Жертвоприношение суть пре-прото-художественная смесь реальности и спиритуальности, своеобразный хеппенинг: убийство реальное — смысл символический и символика эта чрезвычайно емкая. Жертвенный комплекс даже шире сексуального, ведь секс это жизнь, в то время как жертвоубиение обнимает и жизнь и смерть. Тут торжество победителя в жизненной борьбе, но и понимание быстротечности жизни со всеми ее победами, славой, поражениями, посему и потребовалось возвести хоромы загробного мира, жертву освятить, обожествить, ведь завтра ею станет сегодняшний победитель. Элементарная человеческая способность проведения параллелей между другими и собой, основанное на этом предвидение смерти создали культы, религию и культуру. А в культах ритуал жертвоприношения составляет первооснову.

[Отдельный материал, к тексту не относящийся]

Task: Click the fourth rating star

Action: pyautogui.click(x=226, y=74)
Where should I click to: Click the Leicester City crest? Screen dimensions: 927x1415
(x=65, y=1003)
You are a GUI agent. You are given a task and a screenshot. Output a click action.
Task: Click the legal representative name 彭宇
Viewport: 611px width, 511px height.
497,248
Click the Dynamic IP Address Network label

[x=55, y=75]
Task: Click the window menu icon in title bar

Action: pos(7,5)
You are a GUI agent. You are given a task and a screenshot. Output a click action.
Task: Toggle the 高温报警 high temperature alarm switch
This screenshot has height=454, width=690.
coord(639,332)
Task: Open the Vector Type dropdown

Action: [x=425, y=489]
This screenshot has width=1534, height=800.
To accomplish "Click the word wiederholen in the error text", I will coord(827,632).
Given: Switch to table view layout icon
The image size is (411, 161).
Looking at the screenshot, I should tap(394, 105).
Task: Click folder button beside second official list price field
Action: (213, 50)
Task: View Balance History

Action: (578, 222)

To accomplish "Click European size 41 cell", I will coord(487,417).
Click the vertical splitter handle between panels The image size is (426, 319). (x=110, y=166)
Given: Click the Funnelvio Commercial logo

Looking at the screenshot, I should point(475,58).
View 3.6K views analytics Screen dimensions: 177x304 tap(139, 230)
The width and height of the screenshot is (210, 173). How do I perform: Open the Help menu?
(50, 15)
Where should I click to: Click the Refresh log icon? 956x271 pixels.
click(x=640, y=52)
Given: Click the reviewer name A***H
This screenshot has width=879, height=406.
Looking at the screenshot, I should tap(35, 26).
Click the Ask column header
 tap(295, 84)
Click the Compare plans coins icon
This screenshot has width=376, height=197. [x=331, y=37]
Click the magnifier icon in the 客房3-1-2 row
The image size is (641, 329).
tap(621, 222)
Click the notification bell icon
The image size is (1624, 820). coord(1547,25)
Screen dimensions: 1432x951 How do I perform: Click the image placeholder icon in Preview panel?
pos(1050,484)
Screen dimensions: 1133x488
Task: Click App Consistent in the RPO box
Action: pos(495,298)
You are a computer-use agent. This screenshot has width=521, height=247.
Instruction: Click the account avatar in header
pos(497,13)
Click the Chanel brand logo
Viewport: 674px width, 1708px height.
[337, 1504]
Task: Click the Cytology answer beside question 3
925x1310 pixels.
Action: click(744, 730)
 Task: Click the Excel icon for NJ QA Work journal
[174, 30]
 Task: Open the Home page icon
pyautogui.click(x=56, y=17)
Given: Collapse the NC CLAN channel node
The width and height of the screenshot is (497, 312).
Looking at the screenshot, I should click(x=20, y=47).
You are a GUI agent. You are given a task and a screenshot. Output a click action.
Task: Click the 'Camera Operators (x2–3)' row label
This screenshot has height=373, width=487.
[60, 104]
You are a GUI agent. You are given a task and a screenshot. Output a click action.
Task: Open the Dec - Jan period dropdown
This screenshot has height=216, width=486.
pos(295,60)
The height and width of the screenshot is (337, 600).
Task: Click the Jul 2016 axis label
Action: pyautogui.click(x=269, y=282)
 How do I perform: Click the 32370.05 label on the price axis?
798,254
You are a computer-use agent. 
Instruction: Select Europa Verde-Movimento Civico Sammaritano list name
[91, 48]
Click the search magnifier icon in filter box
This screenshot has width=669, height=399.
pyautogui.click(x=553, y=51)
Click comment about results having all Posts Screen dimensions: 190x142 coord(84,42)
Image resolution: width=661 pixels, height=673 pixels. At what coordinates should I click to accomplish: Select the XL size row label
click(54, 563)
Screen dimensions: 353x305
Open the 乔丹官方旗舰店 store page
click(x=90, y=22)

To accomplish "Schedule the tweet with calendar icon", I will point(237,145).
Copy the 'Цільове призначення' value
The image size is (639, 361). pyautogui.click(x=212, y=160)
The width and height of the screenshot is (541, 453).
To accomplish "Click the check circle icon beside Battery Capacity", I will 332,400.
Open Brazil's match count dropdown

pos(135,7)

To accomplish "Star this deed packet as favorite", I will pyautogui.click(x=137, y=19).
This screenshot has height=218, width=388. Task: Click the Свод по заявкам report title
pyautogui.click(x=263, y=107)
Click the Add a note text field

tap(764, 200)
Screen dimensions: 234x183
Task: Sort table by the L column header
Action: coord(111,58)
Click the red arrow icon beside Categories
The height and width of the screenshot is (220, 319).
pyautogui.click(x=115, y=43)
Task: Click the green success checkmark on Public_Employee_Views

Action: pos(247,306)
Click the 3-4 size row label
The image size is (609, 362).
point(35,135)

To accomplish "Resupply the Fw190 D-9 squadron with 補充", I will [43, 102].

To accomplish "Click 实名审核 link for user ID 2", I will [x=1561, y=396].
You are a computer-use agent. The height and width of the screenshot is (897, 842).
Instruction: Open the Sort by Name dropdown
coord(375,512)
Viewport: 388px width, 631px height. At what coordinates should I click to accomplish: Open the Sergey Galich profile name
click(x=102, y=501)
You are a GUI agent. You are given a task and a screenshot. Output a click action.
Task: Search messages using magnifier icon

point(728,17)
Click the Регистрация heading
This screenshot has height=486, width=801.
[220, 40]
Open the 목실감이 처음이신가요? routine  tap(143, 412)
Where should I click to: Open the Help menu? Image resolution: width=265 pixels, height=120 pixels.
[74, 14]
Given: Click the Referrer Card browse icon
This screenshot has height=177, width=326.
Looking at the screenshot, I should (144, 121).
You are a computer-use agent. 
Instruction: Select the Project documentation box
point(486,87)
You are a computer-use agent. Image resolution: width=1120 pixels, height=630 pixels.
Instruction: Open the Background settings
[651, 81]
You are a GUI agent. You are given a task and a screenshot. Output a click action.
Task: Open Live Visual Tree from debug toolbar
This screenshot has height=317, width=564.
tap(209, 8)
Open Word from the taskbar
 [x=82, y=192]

«Со» и «противо» — вот что переживает человек при виде жертвоприношения, гекатомб, инквизиций древнейших и позднейших. Страх и трепет лицезрения убийства основан на «со» — невольном со отождествлении, сопереживании, сострадании зрителя к жертве. И вместе сознание, что это не я, а он дает облегчение, катарсис, квазиэстетическое наслаждение.

«Противо» — наслаждение мукой и смертью, которое наполняло когда-то Колизей толпами кровожадного плебса, а сегодня стадионы корриды — это наслаждение садистское.

«Со» — наслаждение состраданием — лакомство мазохистское — перед нами комплекс садомазохистский, и это основание культуры, искусства, эстетического чувства.

Возьмем самый «неподходящий» пример — эмоциональнейшее из искусств музыка: наслаждение грустью минора — переживание в принципе мазохистское, ликование победного мажора — не то чтобы уж садизм, но ведь победа она всегда над кем-то, значит жертва за кулисами, а садизм в подтексте. Речь идет по-существу о противоречии силы и слабости, садист отождествляет себя с биосилой, и ощущает он ее, причиняя страдание «ближнему», мазохисту же необходимо ощутить властное прикосновение этой силы, и ощущает он ее через собственное страдание, но и то и другое суть разновидности идолопоклонства биологической силе и это всеобъемлющий принцип. По мере того как ритуальное убийство становится менее реальным, более символическим (животное вместо человека и пр.) зреет культура, и дикий пре и прото-театральный культ превращается в культурный же театр.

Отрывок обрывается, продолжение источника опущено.